PAGE:

We have managed to get a little more than 1k QPS to date with 10 nodes.
Honestly we are not quite convinced that disk i/o seeks are our biggest
bottleneck. Of course they should be...but waiting for RPC connections,
network latency, thrift etc. all play into the time to get reads. The std
dev. of read time is way too high for our comfort, but os cache and other
things make it hard to benchmark this. Our average read time has jumped to
~65ms which is a lot more than we expected (we expected 30-40ms). Our reads
are not as small as originally thought, but the 65ms still seems high. We
would love to have added a scanOpenWithStop single rpc read call (open, get
all rows, close scanner in one rpc call). We are moving to 10k disks (5 data
disks per node) so once we get some of these nodes in place we can see how
things compare. I suspect things won't change much...which will confirm disk
i/o is not our only bottleneck.  I will be happy to be wrong...

Based on the performance we have seen we expect to need 40 nodes. With some
fine tuning the 40 nodes can deliver 5k QPS which is what we need to run our
application processes. We have a substantial write load as well, so our
planning and numbers allow spare cycles for dealing with significant writes
at the same time. We have cache set way low to just be used by .META. and
all our tables have cache turned off. Memcached will be sitting on top to
help client access. We are also using a 5Gb region size to keep our region
counts in the 100-200 range/node per Jonathan Grey's recommendation.

We have thought about going to infiniband or 10g, but with our smaller node
sizes we don't think it will make much difference. The cost of infiniband
for all 40 nodes buys us another 6 nodes...money better spent on scaling
out.


On Fri, Feb 18, 2011 at 2:15 AM, M. C. Srivas <[email protected]> wrote:

> I was reading this thread with interest. Here's my $.02
>
> On Fri, Dec 17, 2010 at 12:29 PM, Wayne <[email protected]> wrote:
>
>> Sorry, I am sure my questions were far too broad to answer.

COLLECTED MATERIAL:
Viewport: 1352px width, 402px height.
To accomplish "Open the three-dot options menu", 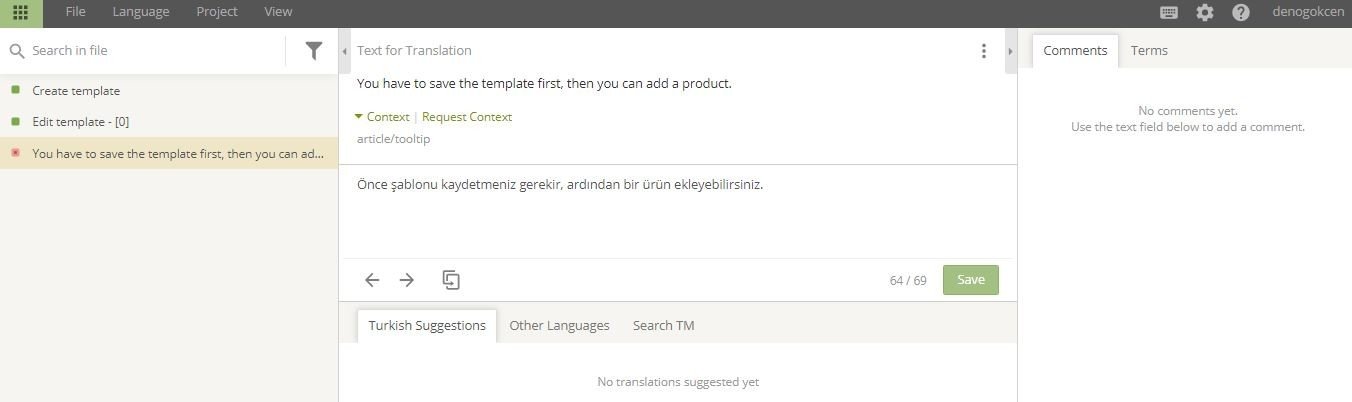I will (984, 51).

THE EXERCISE: Continue the thread on read latency and cluster sizing from its last line. The data plays no part in what follows.

REPLY:
>>
>> Let me *try* to ask more specific questions. Assuming all data requests
>> are
>> cold (random reading pattern) and everything comes from the disks (no
>> block
>> cache), what level of concurrency can HDFS handle?
>
>
> Cold cache, random reads ==> totally governed by seeks, so governed by # of
> spindles per box.
>
> A SATA drive can do about 100 random seeks per sec, ie, 100 reads/second
>
>
>
>> Almost all of the load is
>> controlled data processing, but we have to do a lot of work at night
>> during
>> the batch window so something in the 15-20,000 QPS range would meet
>> current
>> worse case requirements. How many nodes would be required to effectively
>> return data against a 50TB aggregate data store?
>
>
> Assuming 12 drives per node, and a cache hit rate of 0% (since its most
> cold cache), you will see about 12 * 100  = 1200 reads per second per node.
> If your cache hit rate goes up to 25%, then, your read rate is 1600
> reads/sec/node
> Thus, 10 machines can serve about 12k-16k reads/sec, cold cache.
>
> 50TB of data on 10 machine => 5 TB/node. That might be bit too much for
> each region server (a RS can do about 700 regions comfortably, each of 1G).
> If you push, you might get 2TB/regionserver, or, 25 machines for total. If
> the data compresses 50%, then 12-13 nodes.
>
> So, for your scenario, its about 12-13 RS's, with 12 drives each, and you
> will comfortably do 24k QPS cold cache.
>
> Does that help?
>
>
>
>> Disk I/O assumedly starts
>> to break down at a certain point in terms of concurrent readers/node/disk.
>> We have in our control how many total concurrent readers there are, so if
>> we
>> can get 10ms response time with 100 readers that might be better than
>> 100ms
>> responses from 1000 concurrent readers.
>>
>> Thanks.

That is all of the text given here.